Last week, the National Labor Relations Board (NLRB) in a 3-1 decision upheld an Administrative Law Judge ruling that an employer violated Section 8(a)(1) of the National Labor Relations Act (the Act) when it discharged five employees who complained on Facebook about comments a co-worker had made regarding their job performance.

“Although the employees’ mode of communicating their workplace concerns might be novel, we agree with the judge that the appropriate analytical framework for resolving their discharge allegation has long been settled . . .” the Board stated in Hispanics United of Buffalo, Inc. It then applied doctrine established in 1983 ─ 30 years before “social media” existed ─ in ruling that the terminations violated the Act.

In Hispanics United one of the five discharged employees wrote a post on her own Facebook page alerting the others that their co-worker was making comments critical of their respective job performances. The other four posted comments “generally object[ing] to the assertion that their work performance was substandard.”

The employer then terminated the five employees allegedly for “bullying and harass[ing]” their co-worker and violating the employer’s “zero tolerance” policy.

The Board analyzed the case under the well-settled doctrine established under Meyers Industries, 268 NLRB 493 (1983) and its progeny.

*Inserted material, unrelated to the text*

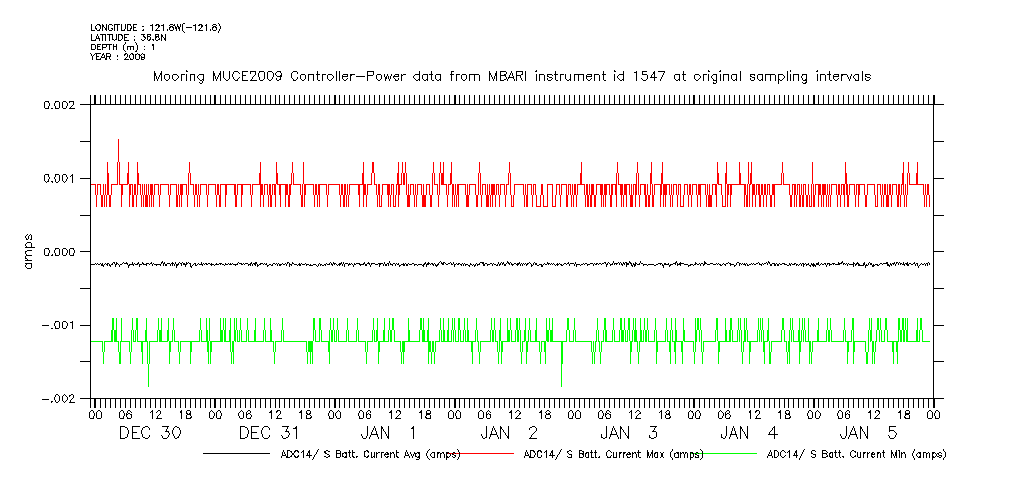This screenshot has width=1009, height=504.
Task: Select the JAN 5 date label
Action: click(870, 433)
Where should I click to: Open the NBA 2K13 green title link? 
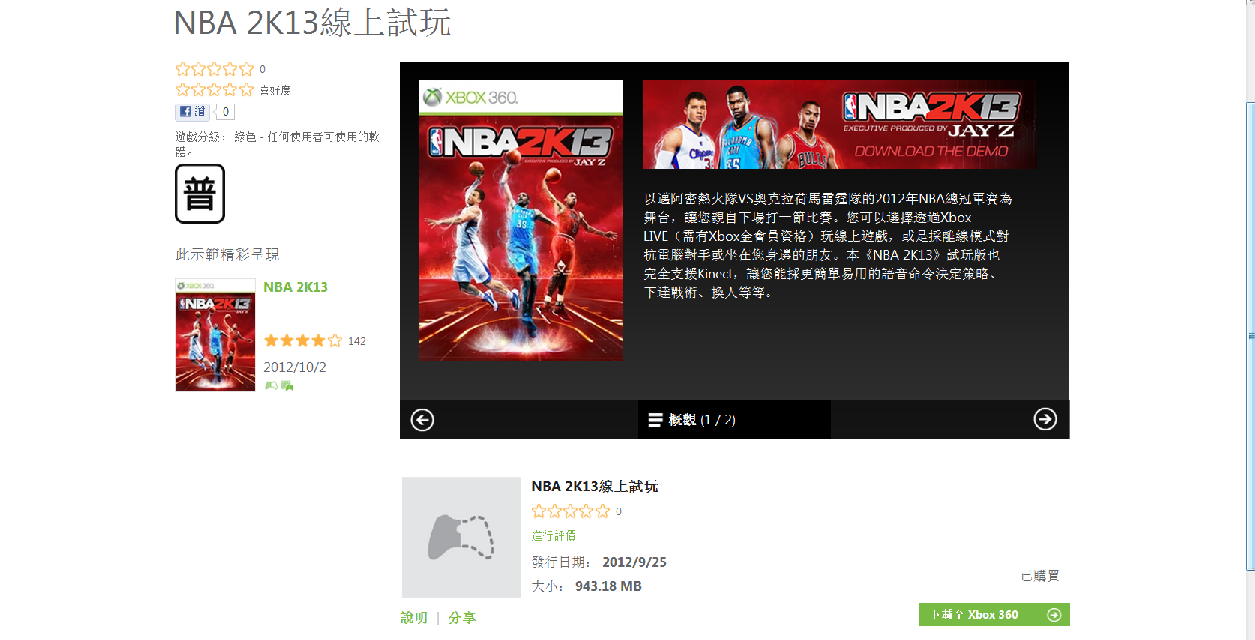point(295,287)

As such, the Board evaluated whether: (1) the activity engaged in by the employee was “concerted” within the meaning of Section 7 of the Act; (2) the employer knew of the concerted nature of the employee’s activity; (3) the concerted activity was protected by the Act; and (4) the discipline or discharge was motivated by the employee’s protected, concerted activity.

In this regard, only the first and third elements were in dispute: “whether the employees’ Facebook comments constituted concerted activity and, if so, whether that activity was protected by the Act.”

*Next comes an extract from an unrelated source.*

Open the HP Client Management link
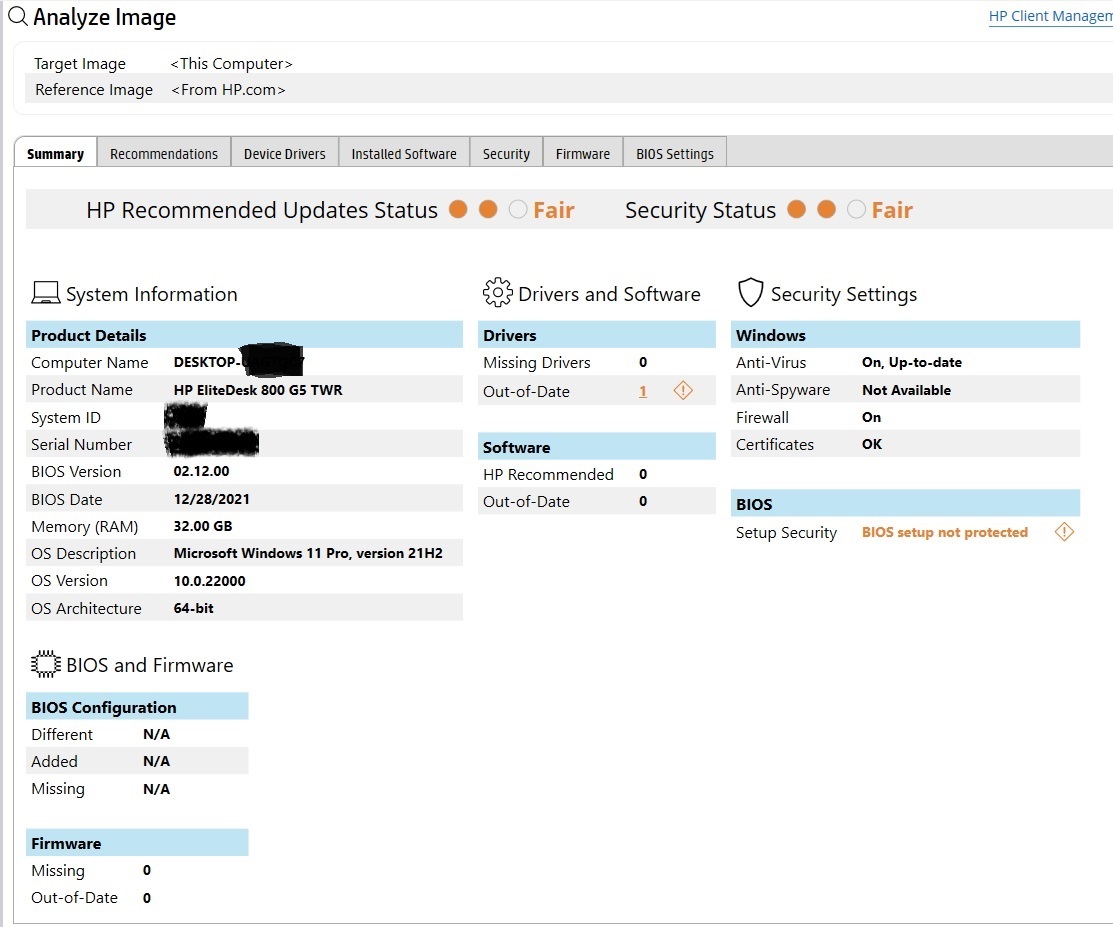The image size is (1113, 927). (x=1049, y=15)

The Board found that there was “no question” that the employees’ conduct was concerted in that their comments were made for ‘the purpose of mutual aid or protection,” and, moreover, they “were taking a first step towards taking group action to defend themselves.”

In addition, “the Facebook comments here fall well within the Act’s protection. The Board has long held that Section 7 protects employee discussions about their job performance, and the Facebook comments plainly centered on that subject.”

Thus, employers should understand that whether employees converse on a shop floor or over electronic media from their homes, their activity will be analyzed according to the same long-standing Board precedent.